Il figlio di Giovanni rana condannato per insulti omofobi

Il figlio di Giovanni rana condannato per insulti omofobi

22 febrero, 2019 Off By Gazzettino Italiano Patagónico


  • Il figlio di Giovanni Rana è stato condannato per alcuni insulti omofobi rivolti a un dipendente
  • Gian Luca, ora amministratore delegato dell’azienda di famiglia, aveva dato del “finocchio” a un ex manager
  • I legali del Pastificio avevano provato a difendersi: “Erano solo appellativi scherzosi”

La pasta fresca è un loro stile di vita, ma con gli ortaggi – utilizzati a mo’ di insulto omofobo – la famiglia di Giovanni Rana non se la cava benissimo. Gian Luca, figlio di uno dei re delle aziende alimentari italiane, è stato condannatodalla Corte di Cassazione per aver offeso con insulti omofobi uno dei manager della società del padre, di cui ora è amministratore delegato.
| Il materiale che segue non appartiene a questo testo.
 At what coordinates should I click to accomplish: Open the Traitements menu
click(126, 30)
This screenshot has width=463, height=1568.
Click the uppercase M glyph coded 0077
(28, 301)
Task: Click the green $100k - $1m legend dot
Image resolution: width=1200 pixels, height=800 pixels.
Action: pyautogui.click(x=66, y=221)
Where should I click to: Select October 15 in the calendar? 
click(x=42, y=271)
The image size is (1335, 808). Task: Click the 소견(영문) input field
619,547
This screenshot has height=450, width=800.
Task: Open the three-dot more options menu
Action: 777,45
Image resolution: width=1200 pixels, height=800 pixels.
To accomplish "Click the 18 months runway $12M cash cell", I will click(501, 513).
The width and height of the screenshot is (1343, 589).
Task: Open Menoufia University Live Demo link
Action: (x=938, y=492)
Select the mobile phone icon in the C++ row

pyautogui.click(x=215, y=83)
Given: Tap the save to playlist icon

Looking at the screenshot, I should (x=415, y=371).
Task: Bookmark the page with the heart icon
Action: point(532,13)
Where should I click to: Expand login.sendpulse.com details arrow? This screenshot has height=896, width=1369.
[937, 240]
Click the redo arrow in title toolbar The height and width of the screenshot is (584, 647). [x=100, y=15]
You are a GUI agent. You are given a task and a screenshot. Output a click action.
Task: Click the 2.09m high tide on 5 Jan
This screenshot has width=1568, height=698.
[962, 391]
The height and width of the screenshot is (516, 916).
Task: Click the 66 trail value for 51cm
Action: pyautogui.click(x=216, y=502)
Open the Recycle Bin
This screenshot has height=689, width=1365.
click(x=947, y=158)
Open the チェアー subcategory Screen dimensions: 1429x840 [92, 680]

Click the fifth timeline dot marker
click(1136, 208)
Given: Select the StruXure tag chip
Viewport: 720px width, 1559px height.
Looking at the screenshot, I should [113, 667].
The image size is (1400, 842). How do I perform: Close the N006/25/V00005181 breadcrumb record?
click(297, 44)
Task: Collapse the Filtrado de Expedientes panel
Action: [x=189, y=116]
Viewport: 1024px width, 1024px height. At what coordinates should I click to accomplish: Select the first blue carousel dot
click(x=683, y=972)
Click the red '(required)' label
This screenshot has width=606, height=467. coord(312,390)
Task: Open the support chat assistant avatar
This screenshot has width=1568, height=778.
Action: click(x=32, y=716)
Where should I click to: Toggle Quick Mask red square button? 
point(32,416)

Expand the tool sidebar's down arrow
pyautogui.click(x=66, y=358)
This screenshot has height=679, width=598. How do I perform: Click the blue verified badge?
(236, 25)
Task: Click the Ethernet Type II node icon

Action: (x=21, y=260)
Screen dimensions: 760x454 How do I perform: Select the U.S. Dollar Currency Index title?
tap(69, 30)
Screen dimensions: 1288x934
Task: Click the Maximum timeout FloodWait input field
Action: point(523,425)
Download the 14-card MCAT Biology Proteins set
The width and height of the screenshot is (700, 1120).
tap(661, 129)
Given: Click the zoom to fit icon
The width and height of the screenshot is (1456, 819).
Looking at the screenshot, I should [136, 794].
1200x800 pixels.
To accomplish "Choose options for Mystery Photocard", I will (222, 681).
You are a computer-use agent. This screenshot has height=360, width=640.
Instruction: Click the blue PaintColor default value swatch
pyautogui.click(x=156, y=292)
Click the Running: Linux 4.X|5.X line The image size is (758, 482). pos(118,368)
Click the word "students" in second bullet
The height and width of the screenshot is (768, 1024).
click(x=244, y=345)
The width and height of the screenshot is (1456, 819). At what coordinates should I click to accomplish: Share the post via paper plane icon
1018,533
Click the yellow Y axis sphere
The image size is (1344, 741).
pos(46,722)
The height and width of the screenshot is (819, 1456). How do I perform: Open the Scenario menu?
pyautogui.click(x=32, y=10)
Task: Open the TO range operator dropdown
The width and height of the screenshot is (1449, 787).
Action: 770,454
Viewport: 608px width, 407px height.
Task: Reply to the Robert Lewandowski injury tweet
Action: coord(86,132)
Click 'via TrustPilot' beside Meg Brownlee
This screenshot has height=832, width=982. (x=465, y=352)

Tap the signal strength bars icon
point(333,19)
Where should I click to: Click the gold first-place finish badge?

La difesa aveva provato a far derubricare le accuse celandosi dietro la giustificazione di «appellativi scherzosi».

Ma i giudici della sezione lavoro della Cassazione non hanno dato adito alla versione della difesa e ora il pastificio Giovanni Rana dovrà risarcire il suo ex dirigente per la «condotta vessatoria a cui è stato sottoposto per anni, con ripetute offese sulla presunta omosessualità del dipendente». Il parere di piazzale Cavour conferma, di fatto, la sentenza della Corte d’Appello di Veneziache aveva già condannato la società a pagare i danni al lavoratore, il quale si era rivolto ai giudici lamentando uno «stato di ansia e stress, e un pregiudizio alla vita di relazione, alla dignità e professionalità».

Il clima di vessazione era accompagnato da continui insulti e riferimenti omofobi. L’accusa – che aveva portato alla condanna già in Appello – parla dello stato in cui era costretto a vivere l’ex manager del Pastificio Giovanni Rana che, sul posto di lavoro, veniva «sistematicamente apostrofato col termine ‘finocchio’» da Gian Luca Rana, figlio del patron Giovanni, all’epoca legale rappresentante dell’azienda e oggi amministratore delegato. La società si era difesa sostenendo che tale condotta fosse «solo espressione di un clima scherzoso nell’ambiente di lavoro».

I diritti dei lavoratori

I giudici di Piazza Cavour, con la loro ordinanza, hanno respinto questa tesi e condannato definitivamente la società a risarcire l’ex dirigente: il codice civile, ha ricordato la Corte leggendo la sentenza, «prevede l’obbligo di tutela, nel contratto di lavoro, di interessi non patrimoniali presidiati da diritti inviolabili della persona, come appunto la salute e la personalità morale, con conseguente obbligo di risarcimento del danno non patrimoniale ove l’inadempimento datoriale abbia provocato la lesione dei medesimi».